» Study text
--*--

See a healthcare provider if you have symptoms of hypoactive sexual desire disorder. It can be a very upsetting and frustrating condition, so it’s important to get the right care. You may learn about other medical conditions you have that could be causing HSDD.

Getting diagnosed

  • Your primary care provider or ob/gyn can diagnose HSDD based on your symptoms, medical history, a physical and gynecological exam, and screenings like the Female Sexual Distress Scale. They may also discuss any medications you take that could be contributing to HSSD.
  • Your provider may order blood tests to check your hormone levels and rule out health conditions that affect sexual desire, like thyroid problems and diabetes.

What to expect from your doctor visit

There are a few types of medications that may be prescribed for HSDD.

  • Flibanserin (Addyi) is approved for premenopausal women with HSDD. It increases the brain hormones involved in sexual excitement and decreases hormones that can lower sex drive.
  • Bremelanotide (Vyleesi) is also approved for HSDD in premenopausal women. Vyleesi is an injection you give yourself at least 45 minutes before having sex.
  • Hormones like androgens or testosterone are sometimes prescribed to perimenopausal or postmenopausal women.
  • The antidepressant bupropion (Wellbutrin) may be prescribed if you’re taking antidepressants that are interfering with sexual desire (like selective serotonin reuptake inhibitors). It acts similarly to flibanserin.

Other HSDD treatments may include:

  • Treating underlying medical issues or changing the type or dose of your medications
  • Individual or couples counseling
  • Pelvic floor physical therapy for any pelvic floor dysfunction that may be contributing to HSDD. Pelvic floor dysfunction is when you cannot relax and coordinate the muscle of the pelvis.

Types of providers for HSDD

  • A primary care provider can usually diagnose HSDD and suggest lifestyle changes. They can also make sure you are getting the right treatment for other medical issues and discuss any possible side effects from medication that could be causing low libido.
  • An ob/gyn can diagnose and treat HSDD. There are some ob/gyns that specialize in sexual disorders.
  • A couples therapist can help improve your relationship with your spouse.
  • A therapist, psychologist, or psychiatrist can help if HSDD is related to conditions like anxiety or depression.
  • Seeing a sex therapist may be recommended if HSDD is caused by sexual abuse, trauma, or shame.

--*--

» Entries supplied
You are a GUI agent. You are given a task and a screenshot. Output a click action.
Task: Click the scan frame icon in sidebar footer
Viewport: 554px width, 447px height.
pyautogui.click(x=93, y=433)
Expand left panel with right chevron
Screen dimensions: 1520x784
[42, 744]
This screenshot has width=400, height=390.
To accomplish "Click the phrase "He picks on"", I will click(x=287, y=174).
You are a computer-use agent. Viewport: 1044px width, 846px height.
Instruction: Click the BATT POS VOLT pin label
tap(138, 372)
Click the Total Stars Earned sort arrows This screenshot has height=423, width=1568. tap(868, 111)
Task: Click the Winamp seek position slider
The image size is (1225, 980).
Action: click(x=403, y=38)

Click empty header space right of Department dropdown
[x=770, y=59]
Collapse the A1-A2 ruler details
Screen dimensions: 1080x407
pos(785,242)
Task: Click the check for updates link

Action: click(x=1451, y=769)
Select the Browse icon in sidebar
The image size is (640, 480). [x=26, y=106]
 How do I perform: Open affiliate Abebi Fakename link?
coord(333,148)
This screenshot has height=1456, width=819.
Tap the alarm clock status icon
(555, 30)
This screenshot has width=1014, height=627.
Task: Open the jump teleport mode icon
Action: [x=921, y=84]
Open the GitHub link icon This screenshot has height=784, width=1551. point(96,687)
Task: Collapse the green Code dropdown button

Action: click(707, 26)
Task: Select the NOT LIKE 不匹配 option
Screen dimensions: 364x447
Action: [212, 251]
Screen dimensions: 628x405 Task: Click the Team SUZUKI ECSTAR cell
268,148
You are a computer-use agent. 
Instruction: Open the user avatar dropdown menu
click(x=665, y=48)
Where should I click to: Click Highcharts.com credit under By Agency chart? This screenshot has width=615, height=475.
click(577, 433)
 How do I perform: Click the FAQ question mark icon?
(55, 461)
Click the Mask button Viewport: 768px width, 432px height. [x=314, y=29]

--*--

» Exercise
Please answer these from the HSDD text:
1. What screening scale is named as part of diagnosing HSDD?
2. How long before having sex is the Vyleesi injection given?
3. What kind of provider may be recommended if HSDD is caused by sexual abuse, trauma, or shame?
You can do the work without the data.

» Task result
1. The Female Sexual Distress Scale.
2. At least 45 minutes.
3. A sex therapist.